§ WORK TO COMPLETE: The copy must hold exactly the lines from the one with "Given: Click the log scroll up arrow" through the end of the listing below, and nothing else, with no pictures.

§ RECORDED DATA:
↓↓↓
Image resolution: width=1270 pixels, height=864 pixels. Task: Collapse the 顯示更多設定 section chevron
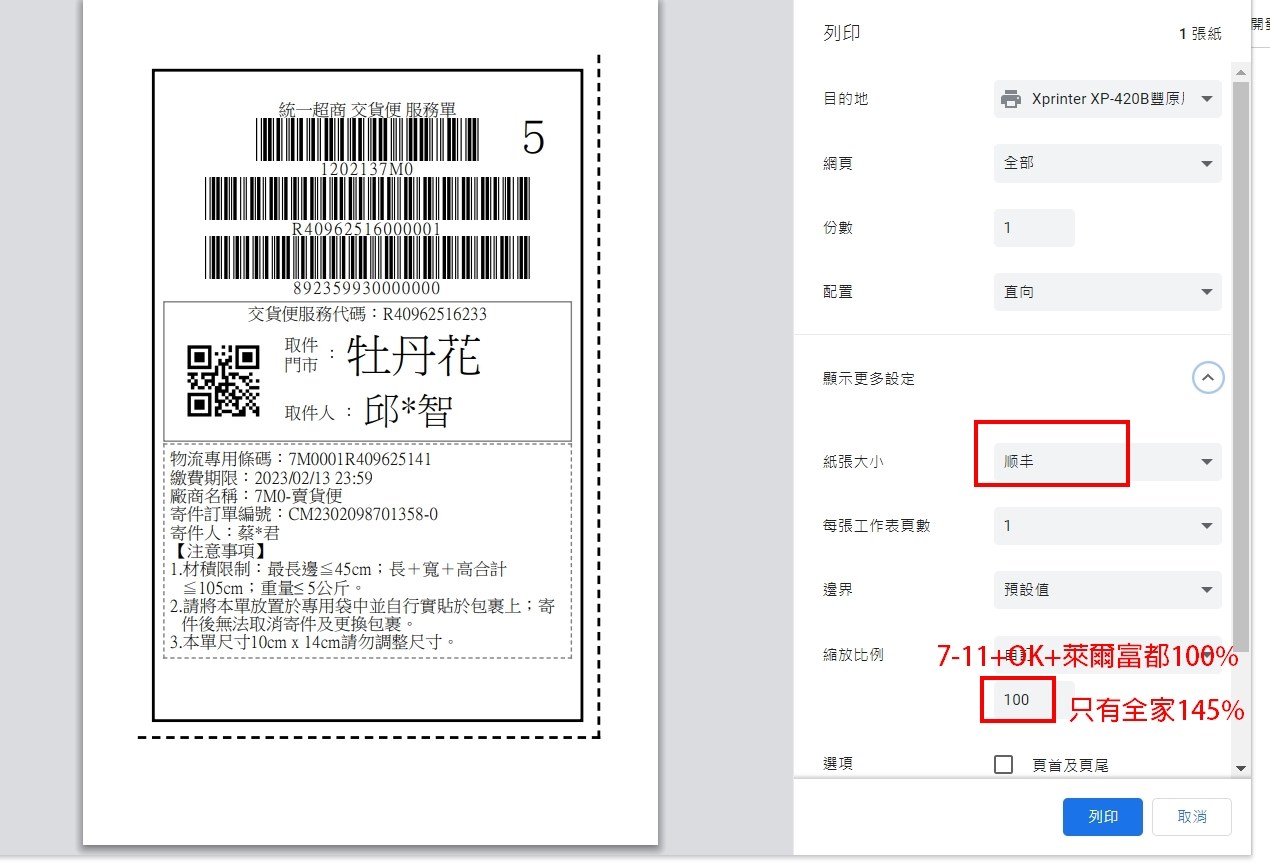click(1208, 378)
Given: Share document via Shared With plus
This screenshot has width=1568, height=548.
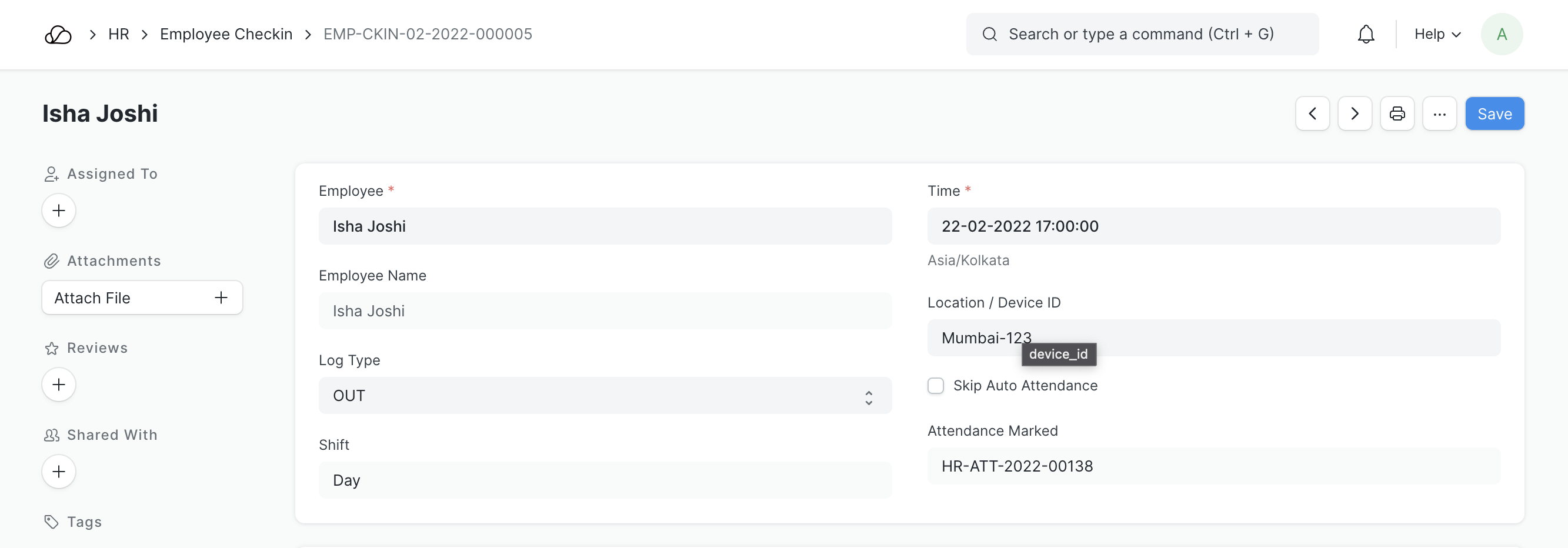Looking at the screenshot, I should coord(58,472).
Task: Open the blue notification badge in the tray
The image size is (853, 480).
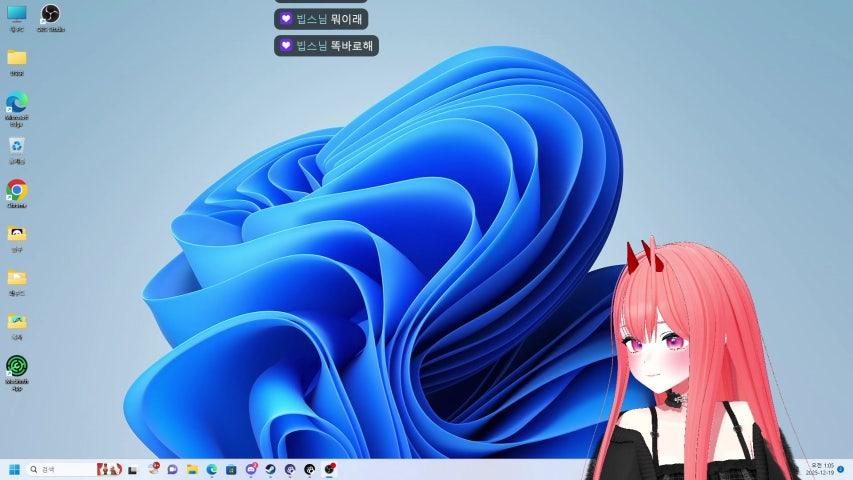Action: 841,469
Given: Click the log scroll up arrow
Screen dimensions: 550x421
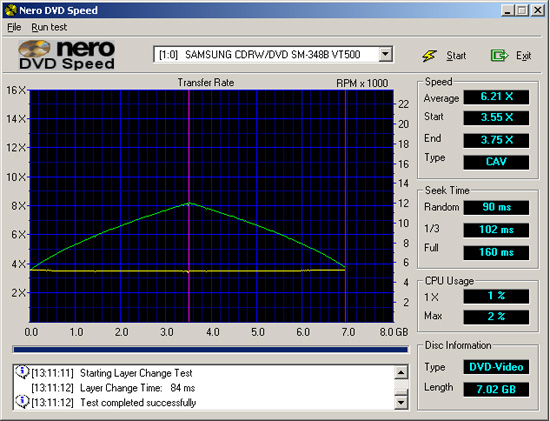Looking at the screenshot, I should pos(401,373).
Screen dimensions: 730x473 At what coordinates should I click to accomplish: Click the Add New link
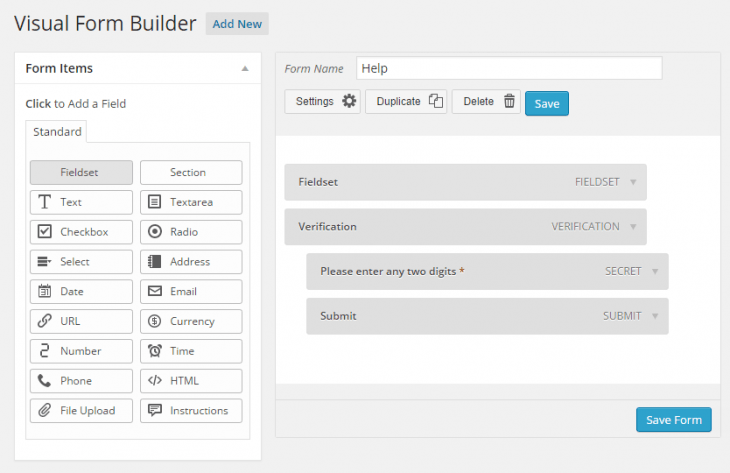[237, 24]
↑↑↑
§ RESPONSE TO THIS TASK:
Given: Click the log scroll up arrow
Screen dimensions: 550x421
Looking at the screenshot, I should pos(401,373).
Screen dimensions: 730x473 At what coordinates should I click to accomplish: Click the Add New link
[237, 24]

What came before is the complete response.